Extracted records
# # #

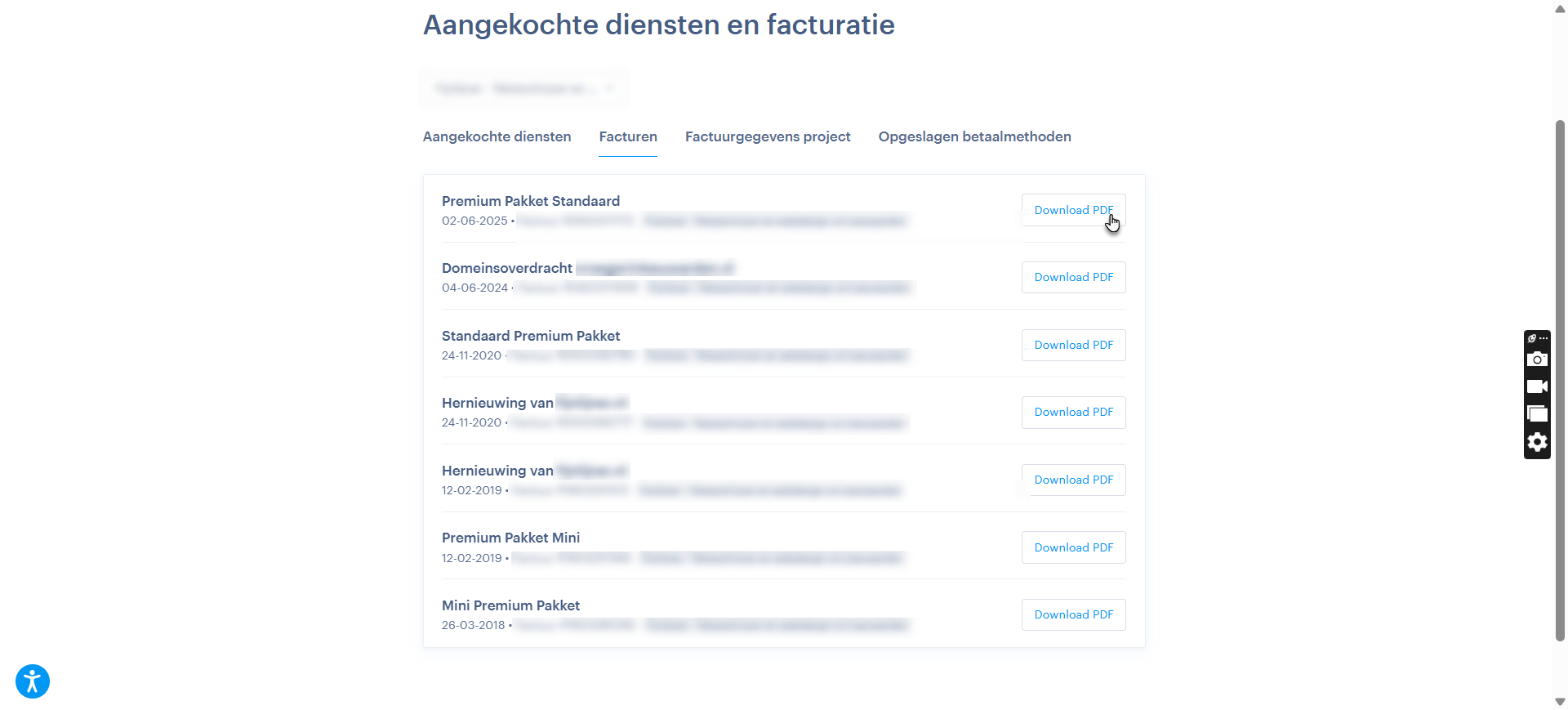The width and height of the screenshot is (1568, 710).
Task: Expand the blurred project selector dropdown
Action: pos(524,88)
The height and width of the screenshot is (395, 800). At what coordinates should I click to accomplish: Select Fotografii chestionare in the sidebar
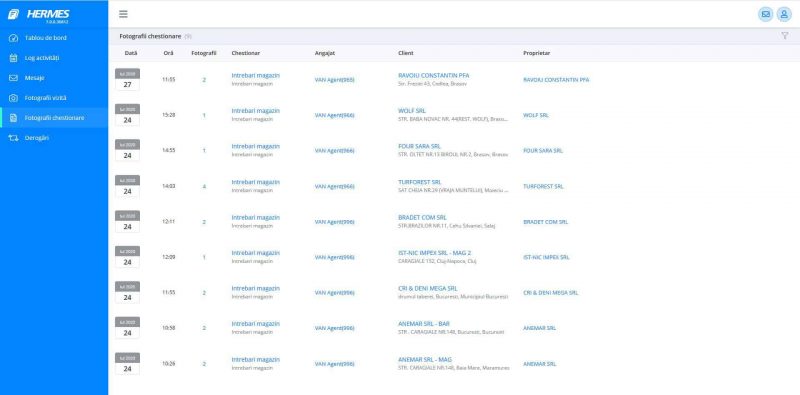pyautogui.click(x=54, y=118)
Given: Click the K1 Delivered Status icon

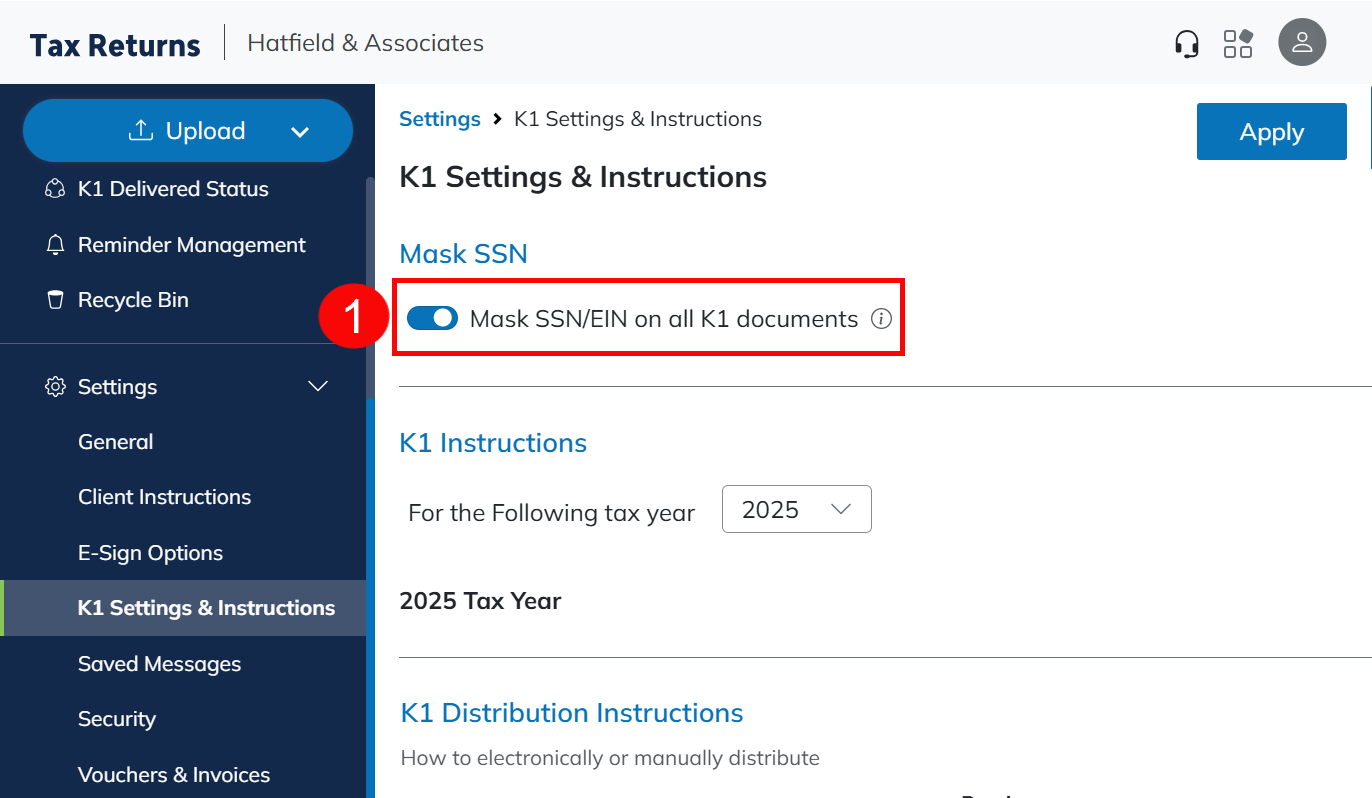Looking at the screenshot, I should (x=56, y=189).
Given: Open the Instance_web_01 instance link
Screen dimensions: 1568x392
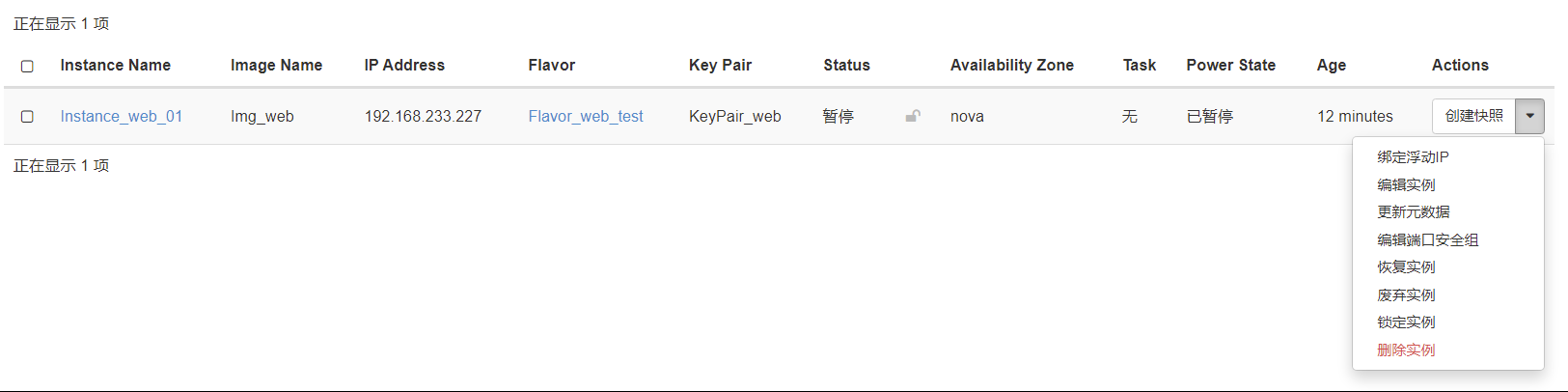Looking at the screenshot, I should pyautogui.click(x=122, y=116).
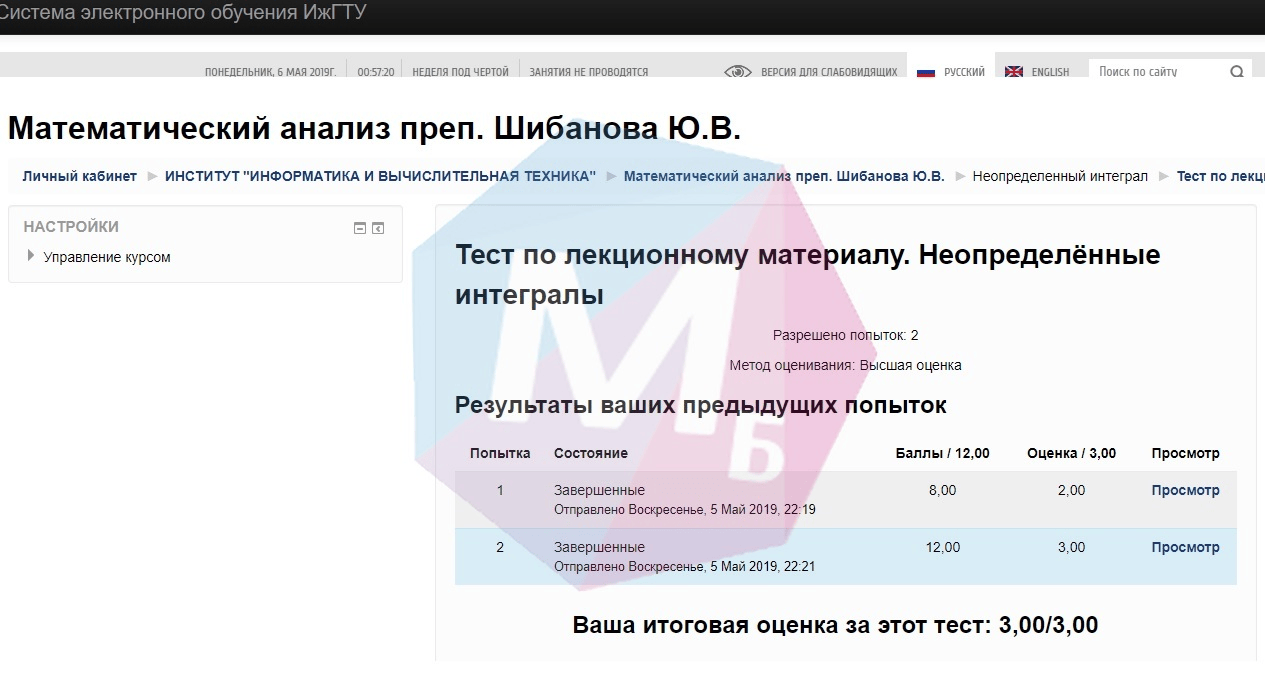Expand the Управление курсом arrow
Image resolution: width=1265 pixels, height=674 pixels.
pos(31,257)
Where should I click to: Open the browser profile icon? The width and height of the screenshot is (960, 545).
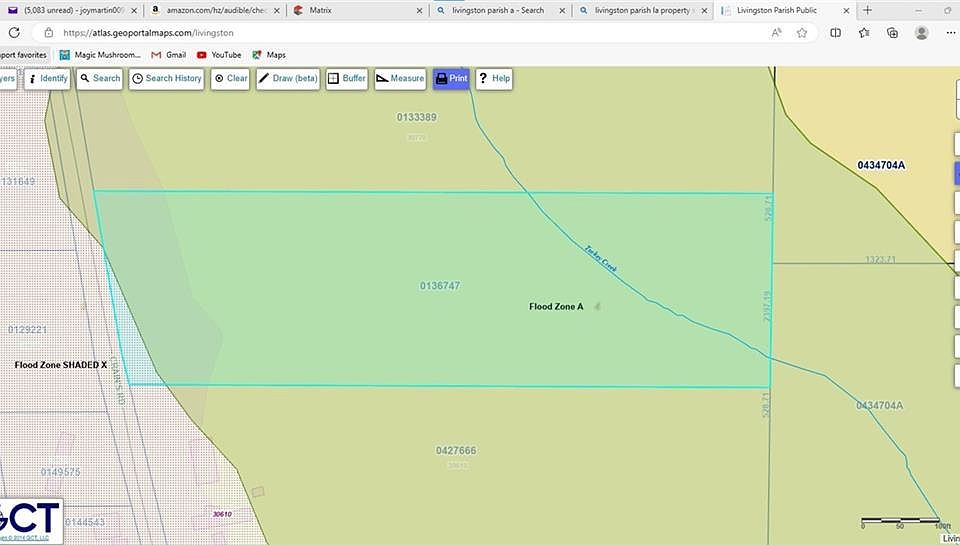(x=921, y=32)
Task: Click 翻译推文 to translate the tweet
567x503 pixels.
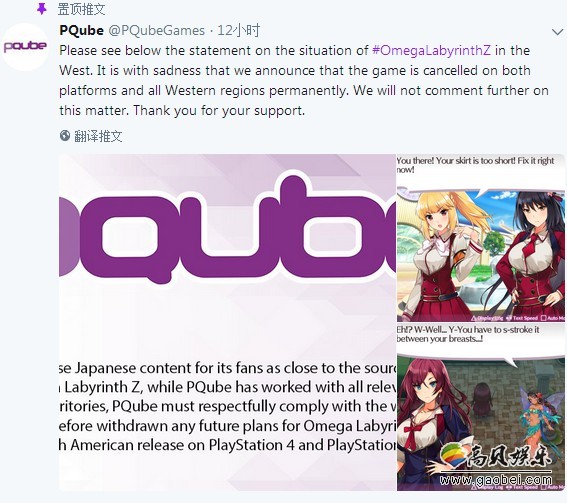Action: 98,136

# # #

Print only the lines from the one with "Where should I" through the last line of the data above, exactly and with both ends, and please omit any pictures.

Where should I click to: Open the browser profile icon? The width and height of the screenshot is (960, 545).
(x=921, y=32)
Task: Click 翻译推文 to translate the tweet
567x503 pixels.
Action: 98,136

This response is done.